### EXERCISE OBJECTIVE:
Each line from the one containing "You are a computer-use" to the end of the data must be copied exactly, the first and last included; no other lines and no pictures belong in the copy.

### INPUT DATA:
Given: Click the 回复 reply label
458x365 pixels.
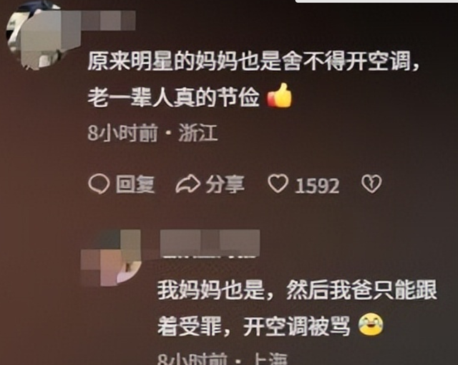Looking at the screenshot, I should click(x=135, y=184).
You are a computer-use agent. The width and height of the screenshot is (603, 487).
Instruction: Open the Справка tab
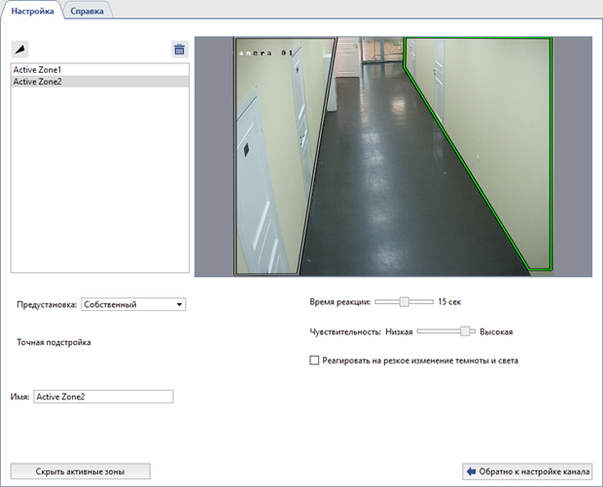[x=89, y=10]
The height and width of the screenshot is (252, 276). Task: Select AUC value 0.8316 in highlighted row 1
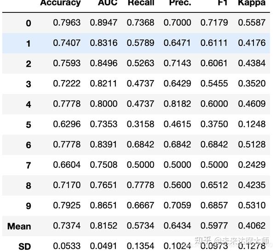click(104, 43)
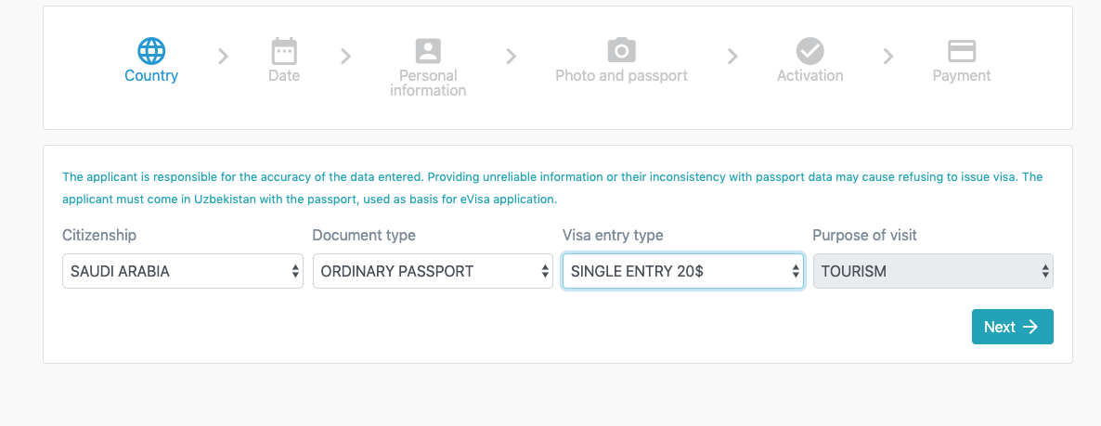Select the Personal information step label
1101x426 pixels.
click(x=428, y=83)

### ANSWER SPACE:
You are a computer-use agent. The width and height of the screenshot is (603, 487).
Instruction: Open the Справка tab
[x=89, y=10]
The height and width of the screenshot is (252, 276). Task: Select AUC value 0.8316 in highlighted row 1
click(104, 43)
Select the Personal information step label
1101x426 pixels.
click(x=428, y=83)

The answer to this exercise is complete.